==== Passage for review
Another serious concern that weighs on Ransom is the pressure on rural and critical access hospitals across the state to remain open. Ransom explains that critical access hospitals are defined by their size and proximity to other healthcare delivery. In July, a report from the Center for Healthcare Quality and Payment Reform found that nineteen rural hospitals are at risk of closure due to “serious financial problems.”
“While MU Health Care is based out of Columbia, we serve a great part of the state, including many rural areas,” he says. “There are fifty-seven critical access hospitals in Missouri, and nineteen are under some risk of closure. As there is pressure on our partners, that puts more pressure on MU Health Care to try to increase capacity and meet demands for care.”
Despite the challenges facing the health care system at MU and across the country, Ransom says his vision for the future is tied directly to the mission of MU Health Care, which is to save and improve lives through the delivery of exemplary patient care, teaching, and research.
“As I look at the work of the health care system and saving and improving life through patient care, we have to continue to provide access to care, both inpatient and ambulatory,” he says.
As MU Health Care looks to the future, Mun Choi, University of Missouri System president, says Ransom is the right leader to carry the hospital system into the future.
“Ric’s arrival comes at an exciting time for MU Health Care,” Choi says. “He’s already immersed himself in three transformative projects as MU Health Care integrates with Capital Region Medical Center, forms strategic relationships to ensure local access to health care in Missouri’s rural communities, and prepares to open a new Children’s Hospital next summer. We are very fortunate to have someone with Ric’s experience guiding MU Health Care during this extremely important period of growth for the health system.”
Maximizing Time Off
In his short time as a Missouri resident, Ransom has already found plenty of reasons to love the city of Columbia.
“I am really digging Columbia,” he says. “One of the things I love are the trails with lots of lakes and ponds. I spend a lot of time walking and hiking.”
He’s also found joy in exploring the restaurant scene, and he says he quickly found many amazing spots to enjoy a variety of foods.
“There are some wonderful places to eat, including Murry’s that has this amazing butter cake,” Ransom says. “There’s Jina Yoo’s — I love sushi — and Shakespeare’s Pizza. I really love the restaurant scene.”
========
==== Entries provided
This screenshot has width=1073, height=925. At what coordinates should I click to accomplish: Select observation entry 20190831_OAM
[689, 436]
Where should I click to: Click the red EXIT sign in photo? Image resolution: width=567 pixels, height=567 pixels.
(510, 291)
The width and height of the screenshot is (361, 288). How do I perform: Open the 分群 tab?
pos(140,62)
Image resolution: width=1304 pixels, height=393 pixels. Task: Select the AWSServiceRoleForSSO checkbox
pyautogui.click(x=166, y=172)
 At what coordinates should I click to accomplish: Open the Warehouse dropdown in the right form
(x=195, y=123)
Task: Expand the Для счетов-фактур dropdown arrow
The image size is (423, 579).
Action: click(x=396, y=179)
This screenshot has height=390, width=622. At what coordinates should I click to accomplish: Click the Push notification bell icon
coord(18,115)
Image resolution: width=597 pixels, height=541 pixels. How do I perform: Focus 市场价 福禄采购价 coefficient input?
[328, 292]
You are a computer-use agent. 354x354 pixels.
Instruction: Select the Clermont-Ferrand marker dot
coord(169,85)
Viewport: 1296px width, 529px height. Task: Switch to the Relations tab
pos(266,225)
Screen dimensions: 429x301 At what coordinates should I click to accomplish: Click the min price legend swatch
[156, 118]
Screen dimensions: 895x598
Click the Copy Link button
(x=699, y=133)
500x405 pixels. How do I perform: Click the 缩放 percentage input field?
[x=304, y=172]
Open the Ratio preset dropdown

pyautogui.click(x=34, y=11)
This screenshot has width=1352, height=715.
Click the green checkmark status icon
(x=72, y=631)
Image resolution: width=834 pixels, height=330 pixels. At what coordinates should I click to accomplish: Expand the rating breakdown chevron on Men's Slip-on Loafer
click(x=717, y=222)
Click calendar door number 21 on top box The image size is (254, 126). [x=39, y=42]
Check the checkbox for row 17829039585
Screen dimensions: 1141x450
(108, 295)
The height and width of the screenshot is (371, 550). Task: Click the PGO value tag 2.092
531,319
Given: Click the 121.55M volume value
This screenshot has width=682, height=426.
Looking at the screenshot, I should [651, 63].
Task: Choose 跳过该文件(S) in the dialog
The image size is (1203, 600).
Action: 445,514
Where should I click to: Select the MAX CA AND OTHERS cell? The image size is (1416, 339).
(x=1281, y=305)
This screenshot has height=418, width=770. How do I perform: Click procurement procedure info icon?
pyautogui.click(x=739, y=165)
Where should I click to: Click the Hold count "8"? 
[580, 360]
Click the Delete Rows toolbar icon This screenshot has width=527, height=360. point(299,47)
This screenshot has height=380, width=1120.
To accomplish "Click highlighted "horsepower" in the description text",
========
**Problem set**:
A – Output the passage on MU Health Care word for word, beginning at the words "Maximizing Time Off" and stopping after "variety of foods.".
B – Answer these questions from the passage on MU Health Care, one answer per line and marked to match:
(i) How many critical access hospitals are there in Missouri?
(ii) Who is the University of Missouri System president?
(iii) Which restaurant does Ransom say has an amazing butter cake?
None of the collected data is needed here.

**Outputs in order**:
A –
Maximizing Time Off
In his short time as a Missouri resident, Ransom has already found plenty of reasons to love the city of Columbia.
“I am really digging Columbia,” he says. “One of the things I love are the trails with lots of lakes and ponds. I spend a lot of time walking and hiking.”
He’s also found joy in exploring the restaurant scene, and he says he quickly found many amazing spots to enjoy a variety of foods.

B –
(i) Fifty-seven
(ii) Mun Choi
(iii) Murry's